#### EXERCISE AIM:
Pictures excluded, please transcribe exactly the lines from the one with "Open the red user avatar icon" through the end of the records below, and nothing more.

Segment Open

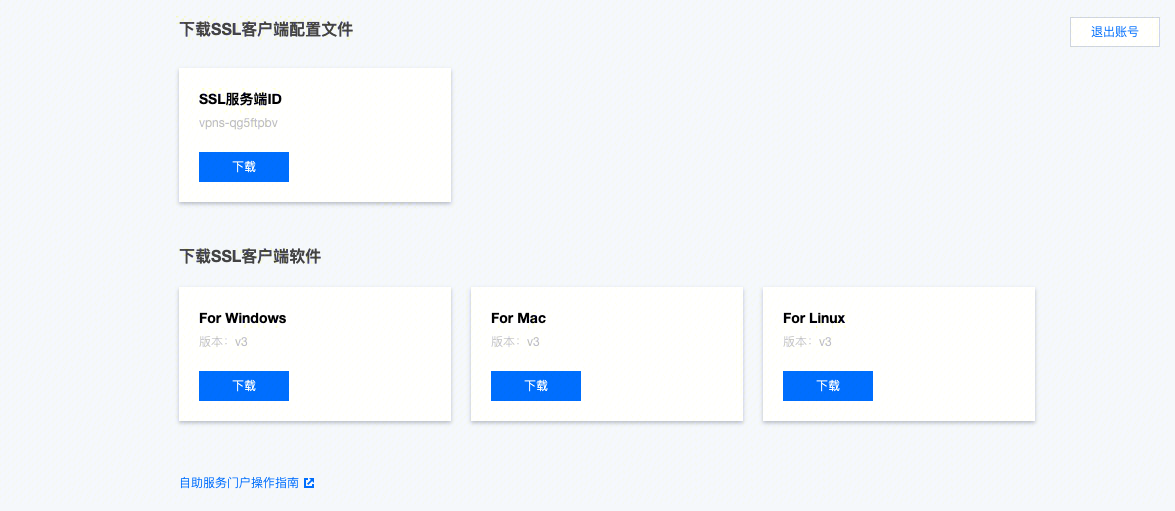Open the 自助服务门户操作指南 link

(x=239, y=483)
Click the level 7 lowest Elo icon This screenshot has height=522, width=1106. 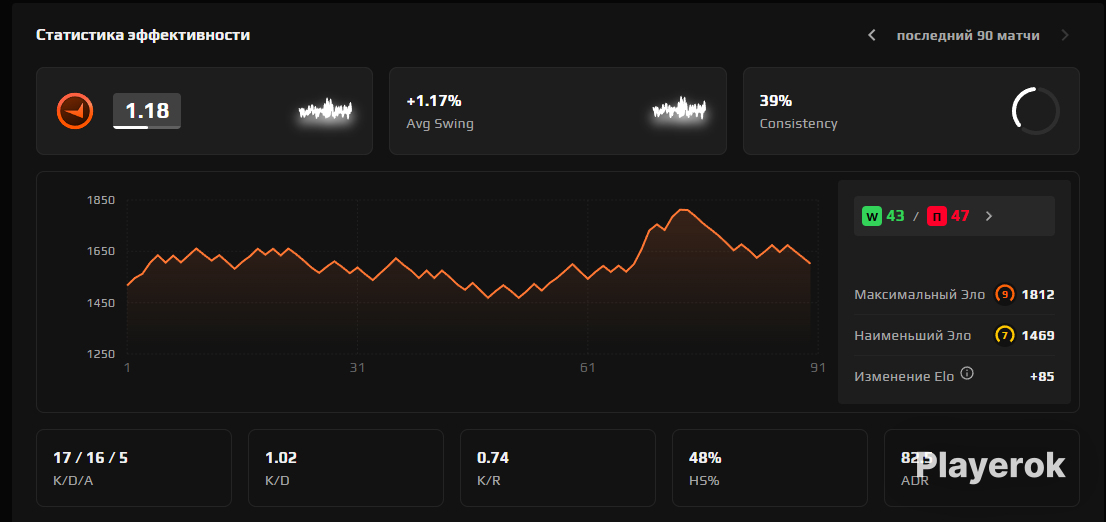click(x=1004, y=335)
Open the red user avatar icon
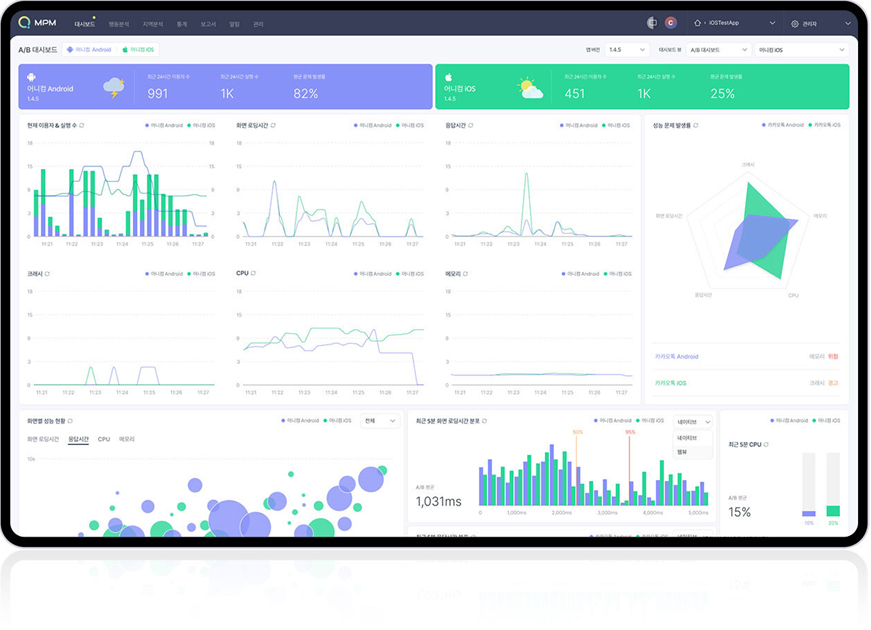The height and width of the screenshot is (630, 871). 670,23
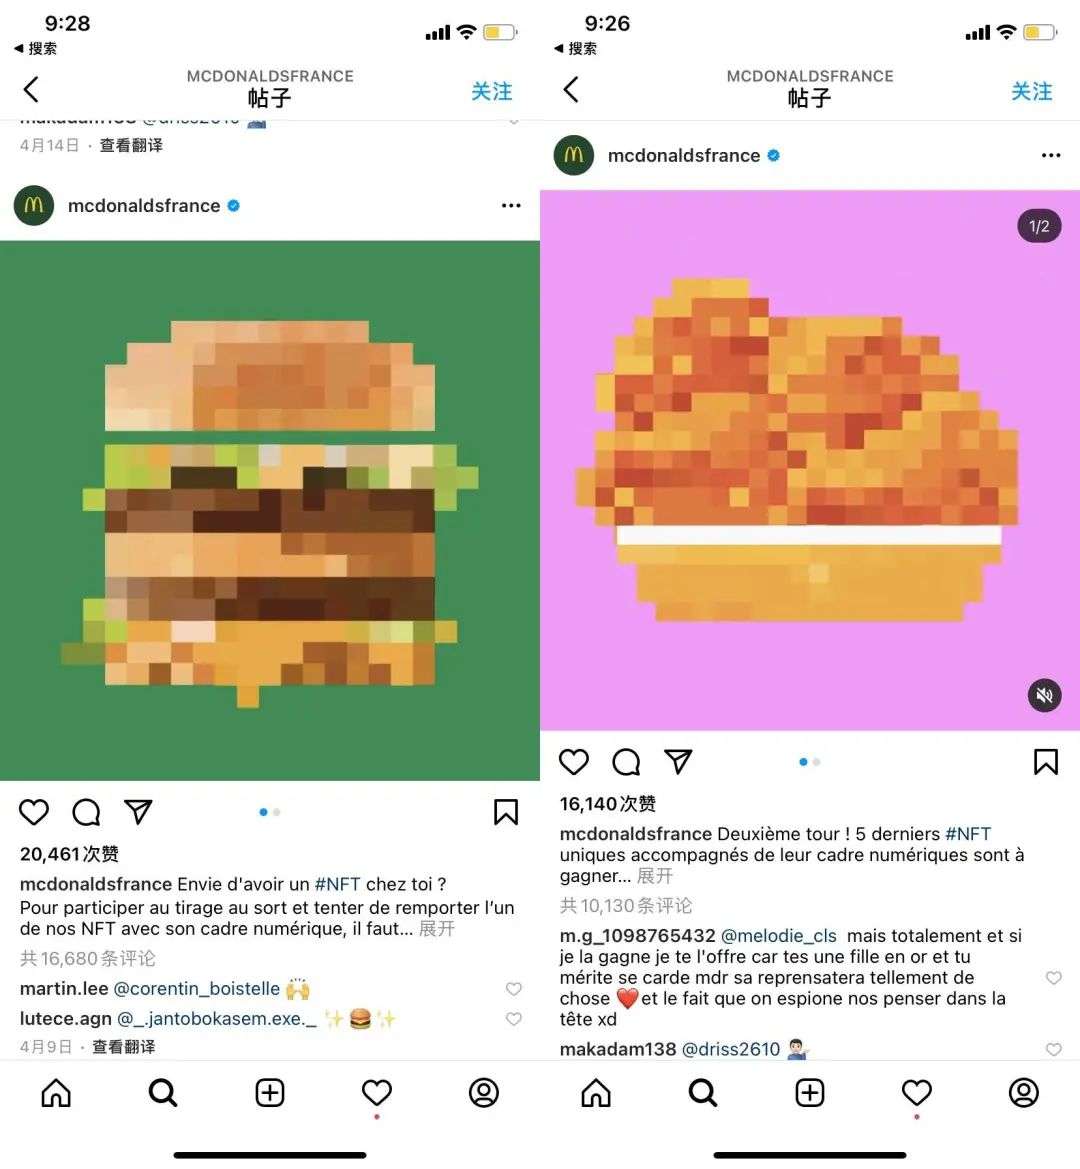Share the burger post via paper plane icon

click(138, 812)
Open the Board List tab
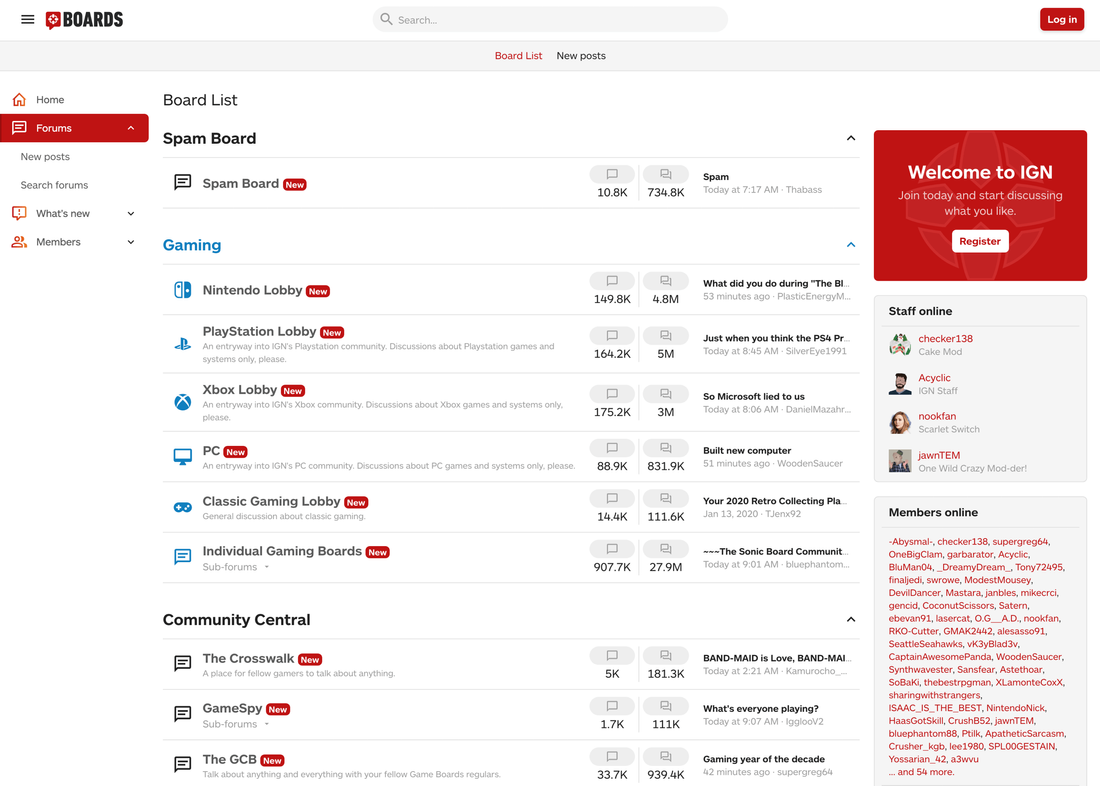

Segment Closed

#### COMPLETED TASK:
Open the red user avatar icon
The height and width of the screenshot is (630, 871). 670,23
Share the burger post via paper plane icon

click(138, 812)
Open the Board List tab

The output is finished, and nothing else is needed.